Trecho fornecido:
========

Vida que segue. Em 1957, meu padrasto foi nomeado engenheiro-chefe da Comissão de Construções em Brasília do antigo Instituto dos Bancários, o IAPB. Velho amigo do engenheiro Juca Chaves – José Ferreira de Castro Chaves -, um mineiro que reunia outros amigos nos finais de tarde para um drink festivo – hoje se chama happy hour – no bar de sua propriedade, o Juca’s Bar, no Hotel Ambassador, centro do Rio.

Ali rolava o mais puro scotch, que chamavam néctar dos deuses. Todos, amigos do peito do presidente Juscelino Kubitschek e que apoiavam a construção de Brasília. Era de onde saiam idéias de projetos, ordens e contra-ordens para a construção da capital. Nascia igualmente no ar refrigerado do Juca’s Bar a escolha dos membros que comporiam o escalão principal para ajudar Israel Pinheiro a comandar o grande desafio da construção da nova capital.

========

Material fornecido:
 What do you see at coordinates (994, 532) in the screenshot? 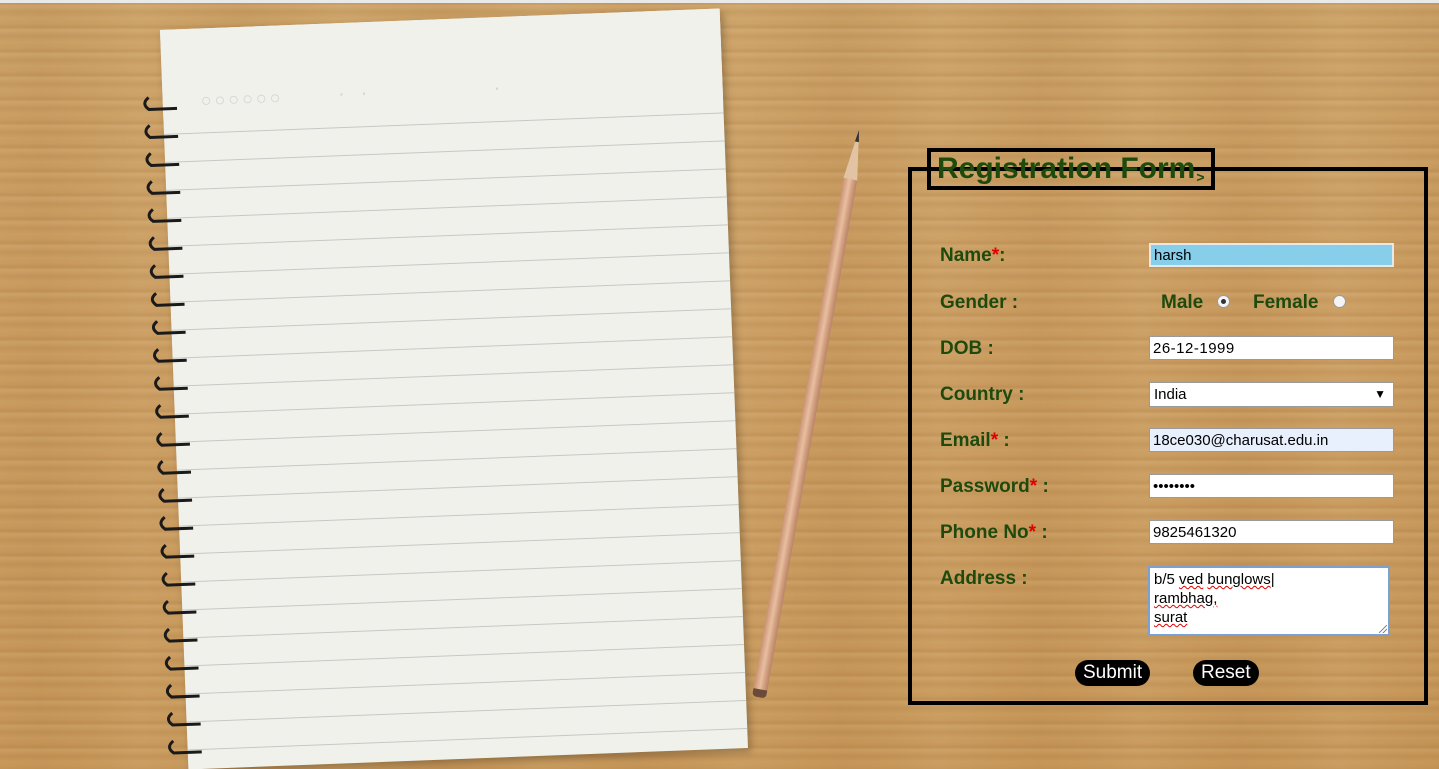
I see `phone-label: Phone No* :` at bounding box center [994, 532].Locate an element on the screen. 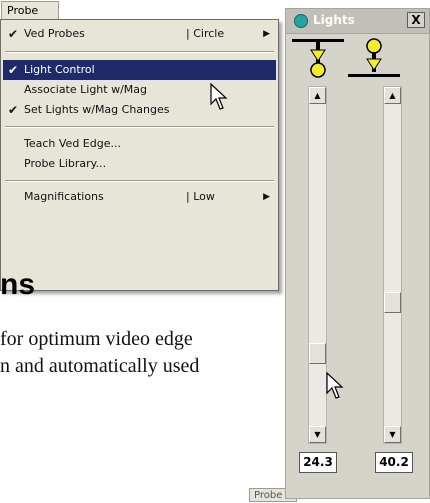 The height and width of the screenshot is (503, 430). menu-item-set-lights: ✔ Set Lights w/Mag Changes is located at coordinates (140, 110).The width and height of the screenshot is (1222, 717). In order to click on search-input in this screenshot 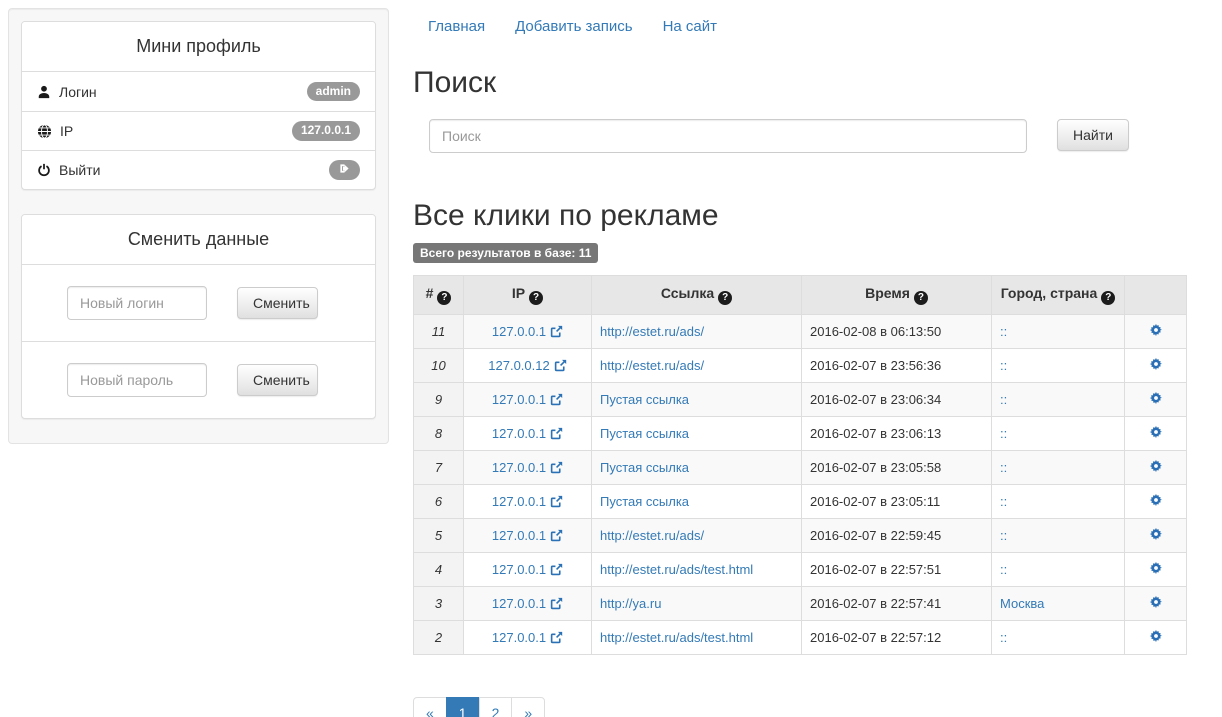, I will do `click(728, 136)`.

========

Detalhes da tarefa:
Segundo o trecho fornecido, em que hotel ficava o Juca’s Bar?

Resultado do exercício:
No Hotel Ambassador, no centro do Rio.